======== Record set ========
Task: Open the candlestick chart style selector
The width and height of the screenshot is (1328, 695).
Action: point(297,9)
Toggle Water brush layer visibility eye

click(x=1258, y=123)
========
» **What to do**: Transcribe every record exactly, keeping each line as it is.

» **Answer space**:
Task: Open the candlestick chart style selector
The width and height of the screenshot is (1328, 695).
Action: point(297,9)
Toggle Water brush layer visibility eye

click(x=1258, y=123)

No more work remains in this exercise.